> [To do]:
From the entries below, copy every line that holds the word "pixels".

[[ Provided data open ]]

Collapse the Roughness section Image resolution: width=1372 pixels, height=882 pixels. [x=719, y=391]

[[ Provided data closed ]]
[[ Provided data open ]]

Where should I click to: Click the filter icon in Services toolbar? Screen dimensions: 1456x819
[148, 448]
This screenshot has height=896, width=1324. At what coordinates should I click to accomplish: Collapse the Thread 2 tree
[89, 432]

[[ Provided data closed ]]
[[ Provided data open ]]

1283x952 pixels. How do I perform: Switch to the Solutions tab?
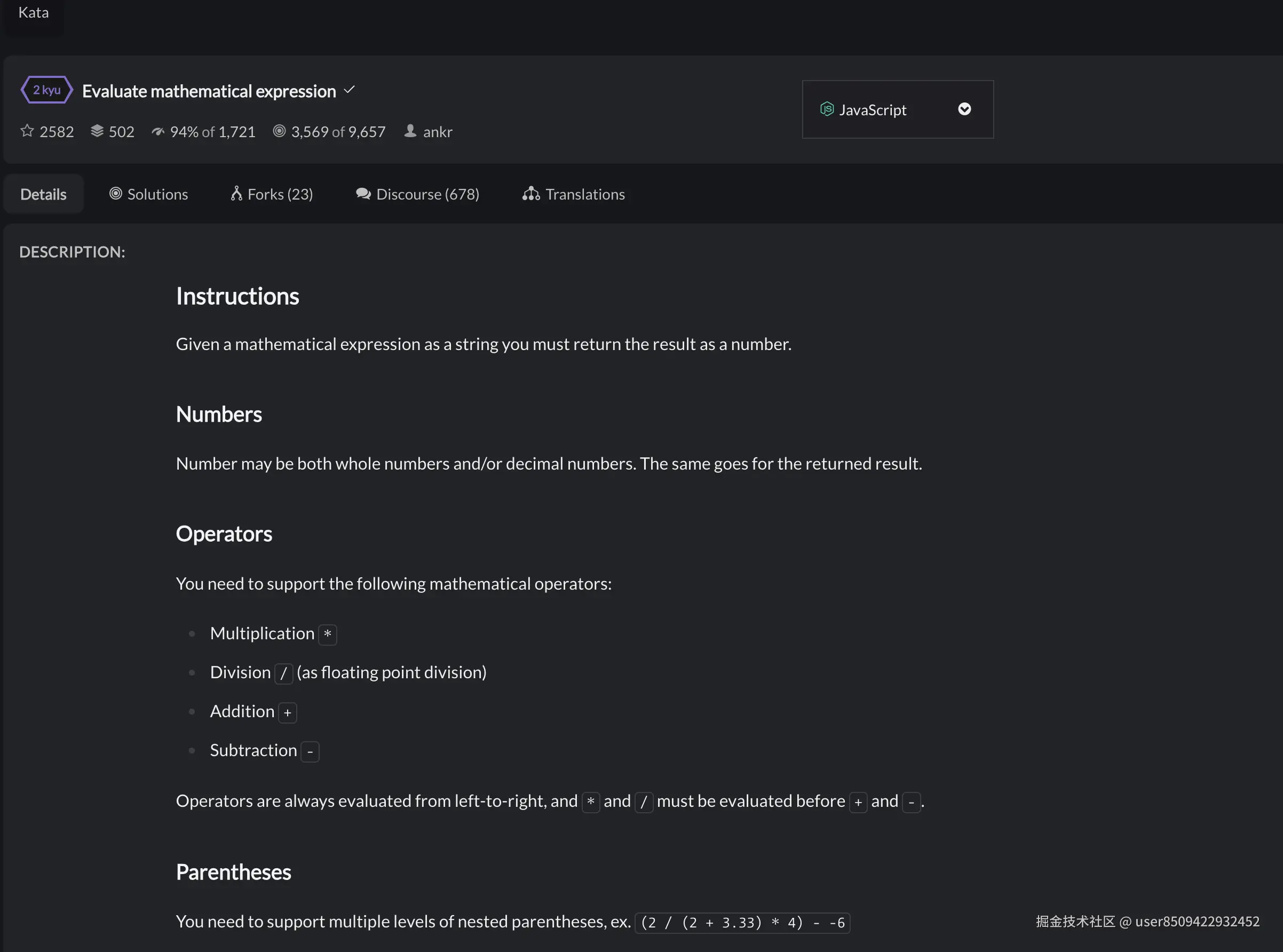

[[ Provided data closed ]]

> [Your solution]:
Collapse the Roughness section Image resolution: width=1372 pixels, height=882 pixels. [x=719, y=391]
1283x952 pixels. How do I perform: Switch to the Solutions tab?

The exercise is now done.